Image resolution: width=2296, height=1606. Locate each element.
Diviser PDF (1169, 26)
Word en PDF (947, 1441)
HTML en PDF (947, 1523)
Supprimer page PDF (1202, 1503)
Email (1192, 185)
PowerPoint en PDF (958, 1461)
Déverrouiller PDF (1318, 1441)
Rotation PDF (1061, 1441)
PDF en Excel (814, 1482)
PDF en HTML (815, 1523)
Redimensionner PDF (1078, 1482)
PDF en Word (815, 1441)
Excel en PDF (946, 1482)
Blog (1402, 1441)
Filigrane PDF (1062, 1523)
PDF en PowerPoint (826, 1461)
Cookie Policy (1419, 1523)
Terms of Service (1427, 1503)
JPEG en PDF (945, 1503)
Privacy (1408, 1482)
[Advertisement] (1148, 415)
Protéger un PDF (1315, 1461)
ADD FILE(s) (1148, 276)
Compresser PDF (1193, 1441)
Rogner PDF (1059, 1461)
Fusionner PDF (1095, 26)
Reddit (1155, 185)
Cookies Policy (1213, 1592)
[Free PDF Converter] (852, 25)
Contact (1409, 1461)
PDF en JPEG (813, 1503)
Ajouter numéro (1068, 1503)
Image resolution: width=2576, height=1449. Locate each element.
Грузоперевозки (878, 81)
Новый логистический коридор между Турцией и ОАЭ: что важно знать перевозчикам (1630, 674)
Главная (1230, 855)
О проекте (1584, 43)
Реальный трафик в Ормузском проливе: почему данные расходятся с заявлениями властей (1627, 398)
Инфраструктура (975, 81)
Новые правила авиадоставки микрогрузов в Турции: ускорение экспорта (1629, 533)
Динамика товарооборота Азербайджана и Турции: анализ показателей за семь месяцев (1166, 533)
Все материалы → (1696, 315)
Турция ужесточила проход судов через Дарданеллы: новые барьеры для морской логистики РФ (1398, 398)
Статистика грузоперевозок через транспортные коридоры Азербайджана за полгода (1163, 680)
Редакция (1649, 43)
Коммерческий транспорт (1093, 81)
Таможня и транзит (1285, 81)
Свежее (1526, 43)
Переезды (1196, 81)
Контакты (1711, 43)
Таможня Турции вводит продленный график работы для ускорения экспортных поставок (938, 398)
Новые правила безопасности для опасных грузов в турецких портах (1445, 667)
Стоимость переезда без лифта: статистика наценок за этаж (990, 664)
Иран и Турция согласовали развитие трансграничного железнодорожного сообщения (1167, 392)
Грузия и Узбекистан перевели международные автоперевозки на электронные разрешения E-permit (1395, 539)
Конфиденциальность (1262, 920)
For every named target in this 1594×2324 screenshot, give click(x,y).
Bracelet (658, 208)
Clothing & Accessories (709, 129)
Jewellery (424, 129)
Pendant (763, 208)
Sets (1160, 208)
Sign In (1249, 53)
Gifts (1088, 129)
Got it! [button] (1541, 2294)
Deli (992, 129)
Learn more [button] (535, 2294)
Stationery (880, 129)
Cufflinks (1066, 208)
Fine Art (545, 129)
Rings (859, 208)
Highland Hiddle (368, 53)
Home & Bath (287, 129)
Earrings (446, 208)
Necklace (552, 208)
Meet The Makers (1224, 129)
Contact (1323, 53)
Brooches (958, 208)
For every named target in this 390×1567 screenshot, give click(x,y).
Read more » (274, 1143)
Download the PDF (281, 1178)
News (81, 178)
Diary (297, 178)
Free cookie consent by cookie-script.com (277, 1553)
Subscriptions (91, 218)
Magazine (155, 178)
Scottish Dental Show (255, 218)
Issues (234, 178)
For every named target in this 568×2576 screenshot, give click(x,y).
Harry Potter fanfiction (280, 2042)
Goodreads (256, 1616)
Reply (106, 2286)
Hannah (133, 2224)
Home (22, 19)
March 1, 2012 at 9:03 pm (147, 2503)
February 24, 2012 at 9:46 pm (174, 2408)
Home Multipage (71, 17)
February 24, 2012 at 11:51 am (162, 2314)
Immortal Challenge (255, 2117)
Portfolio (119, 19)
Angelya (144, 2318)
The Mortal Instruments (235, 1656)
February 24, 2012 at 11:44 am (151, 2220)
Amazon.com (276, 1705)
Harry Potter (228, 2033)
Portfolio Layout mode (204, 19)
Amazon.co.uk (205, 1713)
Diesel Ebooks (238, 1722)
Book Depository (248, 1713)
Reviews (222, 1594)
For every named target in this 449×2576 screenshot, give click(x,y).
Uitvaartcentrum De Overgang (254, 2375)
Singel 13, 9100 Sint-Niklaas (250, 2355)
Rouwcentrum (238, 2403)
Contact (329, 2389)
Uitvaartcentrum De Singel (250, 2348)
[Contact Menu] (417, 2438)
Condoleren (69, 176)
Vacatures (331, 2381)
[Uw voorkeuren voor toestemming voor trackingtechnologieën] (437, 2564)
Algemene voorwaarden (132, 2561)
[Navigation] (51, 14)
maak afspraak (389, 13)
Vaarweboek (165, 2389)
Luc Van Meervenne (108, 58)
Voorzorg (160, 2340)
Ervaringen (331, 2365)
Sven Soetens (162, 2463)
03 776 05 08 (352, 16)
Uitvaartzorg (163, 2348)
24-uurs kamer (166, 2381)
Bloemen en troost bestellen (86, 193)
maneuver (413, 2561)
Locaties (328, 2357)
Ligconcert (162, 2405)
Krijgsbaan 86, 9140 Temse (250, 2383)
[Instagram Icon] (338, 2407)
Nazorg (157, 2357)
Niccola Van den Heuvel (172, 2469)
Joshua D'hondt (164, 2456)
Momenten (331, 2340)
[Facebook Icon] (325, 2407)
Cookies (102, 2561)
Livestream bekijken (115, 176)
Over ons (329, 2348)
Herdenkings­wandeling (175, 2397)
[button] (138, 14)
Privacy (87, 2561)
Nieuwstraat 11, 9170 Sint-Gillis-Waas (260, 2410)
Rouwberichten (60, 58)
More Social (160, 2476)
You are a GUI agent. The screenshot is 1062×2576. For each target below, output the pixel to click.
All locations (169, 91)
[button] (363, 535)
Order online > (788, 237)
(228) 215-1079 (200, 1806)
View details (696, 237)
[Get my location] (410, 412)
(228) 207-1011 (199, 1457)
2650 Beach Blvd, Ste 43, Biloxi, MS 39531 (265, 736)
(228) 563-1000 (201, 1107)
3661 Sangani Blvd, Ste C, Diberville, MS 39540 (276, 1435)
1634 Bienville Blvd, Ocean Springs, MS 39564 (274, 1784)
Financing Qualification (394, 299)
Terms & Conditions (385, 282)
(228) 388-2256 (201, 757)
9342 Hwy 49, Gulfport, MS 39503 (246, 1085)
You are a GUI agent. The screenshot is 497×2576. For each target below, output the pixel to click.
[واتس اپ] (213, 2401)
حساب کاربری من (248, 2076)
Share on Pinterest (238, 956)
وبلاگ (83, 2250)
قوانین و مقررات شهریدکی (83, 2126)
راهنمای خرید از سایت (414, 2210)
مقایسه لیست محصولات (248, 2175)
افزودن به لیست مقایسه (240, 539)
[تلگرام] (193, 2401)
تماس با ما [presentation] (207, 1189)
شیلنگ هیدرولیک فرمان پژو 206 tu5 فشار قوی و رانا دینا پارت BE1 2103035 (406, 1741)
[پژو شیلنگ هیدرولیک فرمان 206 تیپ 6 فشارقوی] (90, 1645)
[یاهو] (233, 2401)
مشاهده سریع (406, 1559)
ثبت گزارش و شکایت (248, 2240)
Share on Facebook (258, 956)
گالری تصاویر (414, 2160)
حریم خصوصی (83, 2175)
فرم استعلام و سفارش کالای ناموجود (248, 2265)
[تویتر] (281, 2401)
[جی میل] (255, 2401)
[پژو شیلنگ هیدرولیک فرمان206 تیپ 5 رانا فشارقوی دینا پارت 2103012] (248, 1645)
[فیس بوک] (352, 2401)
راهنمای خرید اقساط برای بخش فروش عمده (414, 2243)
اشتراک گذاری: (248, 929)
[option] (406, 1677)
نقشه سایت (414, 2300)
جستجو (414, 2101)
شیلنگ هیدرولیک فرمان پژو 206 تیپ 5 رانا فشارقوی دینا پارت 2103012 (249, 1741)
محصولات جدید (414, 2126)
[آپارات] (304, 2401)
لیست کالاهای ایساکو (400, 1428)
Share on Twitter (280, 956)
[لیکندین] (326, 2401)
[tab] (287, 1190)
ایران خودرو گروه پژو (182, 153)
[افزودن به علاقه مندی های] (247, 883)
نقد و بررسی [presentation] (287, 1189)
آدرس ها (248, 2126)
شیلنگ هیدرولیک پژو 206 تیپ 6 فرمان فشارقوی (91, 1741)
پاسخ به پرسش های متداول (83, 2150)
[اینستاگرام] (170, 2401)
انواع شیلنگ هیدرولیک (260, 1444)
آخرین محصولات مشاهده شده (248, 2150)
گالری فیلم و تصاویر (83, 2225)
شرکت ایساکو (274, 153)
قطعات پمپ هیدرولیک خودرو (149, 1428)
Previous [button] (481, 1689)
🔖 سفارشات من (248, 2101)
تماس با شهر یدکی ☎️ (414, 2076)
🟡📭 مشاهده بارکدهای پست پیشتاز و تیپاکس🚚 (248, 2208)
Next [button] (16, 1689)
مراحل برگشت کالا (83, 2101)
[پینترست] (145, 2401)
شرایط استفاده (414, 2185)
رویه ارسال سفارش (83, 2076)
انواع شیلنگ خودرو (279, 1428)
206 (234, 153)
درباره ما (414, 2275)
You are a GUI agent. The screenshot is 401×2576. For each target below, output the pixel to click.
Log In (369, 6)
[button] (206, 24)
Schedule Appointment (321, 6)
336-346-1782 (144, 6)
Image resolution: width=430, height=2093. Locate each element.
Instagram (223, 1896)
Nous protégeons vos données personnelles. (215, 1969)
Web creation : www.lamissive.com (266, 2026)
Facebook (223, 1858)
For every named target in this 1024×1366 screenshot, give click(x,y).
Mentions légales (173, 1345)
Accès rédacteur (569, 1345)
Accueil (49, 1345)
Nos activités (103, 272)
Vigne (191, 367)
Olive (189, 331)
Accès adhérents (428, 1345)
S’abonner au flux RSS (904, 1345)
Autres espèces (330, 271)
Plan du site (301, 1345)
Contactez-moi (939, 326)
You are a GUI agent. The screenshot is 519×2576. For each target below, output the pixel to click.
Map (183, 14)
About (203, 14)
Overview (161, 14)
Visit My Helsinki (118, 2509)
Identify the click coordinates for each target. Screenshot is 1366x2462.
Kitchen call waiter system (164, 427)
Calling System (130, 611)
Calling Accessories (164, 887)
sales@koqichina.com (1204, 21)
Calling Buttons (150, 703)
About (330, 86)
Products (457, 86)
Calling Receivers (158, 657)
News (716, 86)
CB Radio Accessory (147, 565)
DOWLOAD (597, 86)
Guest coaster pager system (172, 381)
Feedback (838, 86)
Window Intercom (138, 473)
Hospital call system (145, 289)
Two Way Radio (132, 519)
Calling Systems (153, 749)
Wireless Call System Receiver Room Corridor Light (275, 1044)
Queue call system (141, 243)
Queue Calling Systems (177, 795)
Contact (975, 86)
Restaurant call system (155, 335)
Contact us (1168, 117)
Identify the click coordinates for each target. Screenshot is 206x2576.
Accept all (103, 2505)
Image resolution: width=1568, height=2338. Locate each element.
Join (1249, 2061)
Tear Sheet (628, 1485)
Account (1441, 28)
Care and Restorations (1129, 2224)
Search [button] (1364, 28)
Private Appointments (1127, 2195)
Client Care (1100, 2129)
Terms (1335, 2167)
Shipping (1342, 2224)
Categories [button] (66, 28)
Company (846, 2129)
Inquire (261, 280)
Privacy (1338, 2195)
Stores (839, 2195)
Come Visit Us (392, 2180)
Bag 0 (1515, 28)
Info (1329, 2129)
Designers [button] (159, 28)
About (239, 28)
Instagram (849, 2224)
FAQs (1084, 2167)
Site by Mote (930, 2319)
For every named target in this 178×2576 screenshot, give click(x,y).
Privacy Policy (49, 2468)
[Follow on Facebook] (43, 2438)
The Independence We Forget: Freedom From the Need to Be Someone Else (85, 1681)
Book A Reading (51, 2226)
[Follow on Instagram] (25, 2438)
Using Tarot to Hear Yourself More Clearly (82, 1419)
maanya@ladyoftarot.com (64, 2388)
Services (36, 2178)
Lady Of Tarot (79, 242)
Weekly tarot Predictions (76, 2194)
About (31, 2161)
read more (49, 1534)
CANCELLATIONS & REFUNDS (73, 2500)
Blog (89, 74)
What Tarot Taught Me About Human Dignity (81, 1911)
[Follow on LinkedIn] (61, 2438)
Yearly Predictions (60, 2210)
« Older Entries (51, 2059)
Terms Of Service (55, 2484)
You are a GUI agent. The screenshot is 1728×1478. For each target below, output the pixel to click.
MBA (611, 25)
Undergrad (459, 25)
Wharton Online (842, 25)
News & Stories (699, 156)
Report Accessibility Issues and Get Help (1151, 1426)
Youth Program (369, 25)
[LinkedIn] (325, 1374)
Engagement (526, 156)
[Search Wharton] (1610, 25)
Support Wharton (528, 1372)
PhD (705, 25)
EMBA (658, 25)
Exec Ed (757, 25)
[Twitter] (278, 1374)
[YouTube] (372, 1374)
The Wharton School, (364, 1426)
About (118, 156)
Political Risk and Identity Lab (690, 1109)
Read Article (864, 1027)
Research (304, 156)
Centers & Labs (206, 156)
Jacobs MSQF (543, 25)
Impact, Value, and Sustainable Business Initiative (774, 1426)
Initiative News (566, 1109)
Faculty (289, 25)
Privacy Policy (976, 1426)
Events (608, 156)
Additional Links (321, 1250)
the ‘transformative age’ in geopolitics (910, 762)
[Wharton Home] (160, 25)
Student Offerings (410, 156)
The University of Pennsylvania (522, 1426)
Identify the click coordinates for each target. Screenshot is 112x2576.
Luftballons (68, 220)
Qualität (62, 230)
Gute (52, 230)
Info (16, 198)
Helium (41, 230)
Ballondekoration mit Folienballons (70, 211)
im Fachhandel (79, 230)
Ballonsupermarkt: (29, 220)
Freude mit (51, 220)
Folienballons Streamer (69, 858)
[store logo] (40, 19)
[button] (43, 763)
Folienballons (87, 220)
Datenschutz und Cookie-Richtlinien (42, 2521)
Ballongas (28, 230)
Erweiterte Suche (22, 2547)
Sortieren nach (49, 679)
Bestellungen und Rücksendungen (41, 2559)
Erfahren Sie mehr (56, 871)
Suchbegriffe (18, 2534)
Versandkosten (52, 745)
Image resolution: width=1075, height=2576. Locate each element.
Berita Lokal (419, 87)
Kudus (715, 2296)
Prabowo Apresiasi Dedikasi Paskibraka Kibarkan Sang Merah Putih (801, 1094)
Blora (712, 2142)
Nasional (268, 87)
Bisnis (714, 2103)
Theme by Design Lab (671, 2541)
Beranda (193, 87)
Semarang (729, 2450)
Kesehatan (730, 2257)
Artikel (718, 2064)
★ ★ ★ ★
> [Exercise details]
From the listing above, repeat exactly the lines starting at the line that includes "read more (49, 1534)" and ending at the line that includes "EMBA (658, 25)", with nothing outside that span.

> [Solution]
read more (49, 1534)
CANCELLATIONS & REFUNDS (73, 2500)
Blog (89, 74)
What Tarot Taught Me About Human Dignity (81, 1911)
[Follow on LinkedIn] (61, 2438)
Yearly Predictions (60, 2210)
« Older Entries (51, 2059)
Terms Of Service (55, 2484)
You are a GUI agent. The screenshot is 1728×1478. For each target below, output the pixel to click.
MBA (611, 25)
Undergrad (459, 25)
Wharton Online (842, 25)
News & Stories (699, 156)
Report Accessibility Issues and Get Help (1151, 1426)
Youth Program (369, 25)
[LinkedIn] (325, 1374)
Engagement (526, 156)
[Search Wharton] (1610, 25)
Support Wharton (528, 1372)
PhD (705, 25)
EMBA (658, 25)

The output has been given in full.